> Task to carry out:
Among the entries below, copy every line that carries the word "Мустанг".

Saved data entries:
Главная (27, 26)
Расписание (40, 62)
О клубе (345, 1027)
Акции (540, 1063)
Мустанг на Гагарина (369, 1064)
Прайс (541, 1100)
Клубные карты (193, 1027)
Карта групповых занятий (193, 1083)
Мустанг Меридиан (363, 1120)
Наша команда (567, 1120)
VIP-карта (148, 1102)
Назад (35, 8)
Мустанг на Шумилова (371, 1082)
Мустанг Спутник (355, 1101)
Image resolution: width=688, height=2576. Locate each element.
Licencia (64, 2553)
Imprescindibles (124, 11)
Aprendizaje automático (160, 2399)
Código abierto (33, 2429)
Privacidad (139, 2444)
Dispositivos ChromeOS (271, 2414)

> Answer section:
Мустанг на Гагарина (369, 1064)
Мустанг Меридиан (363, 1120)
Мустанг на Шумилова (371, 1082)
Мустанг Спутник (355, 1101)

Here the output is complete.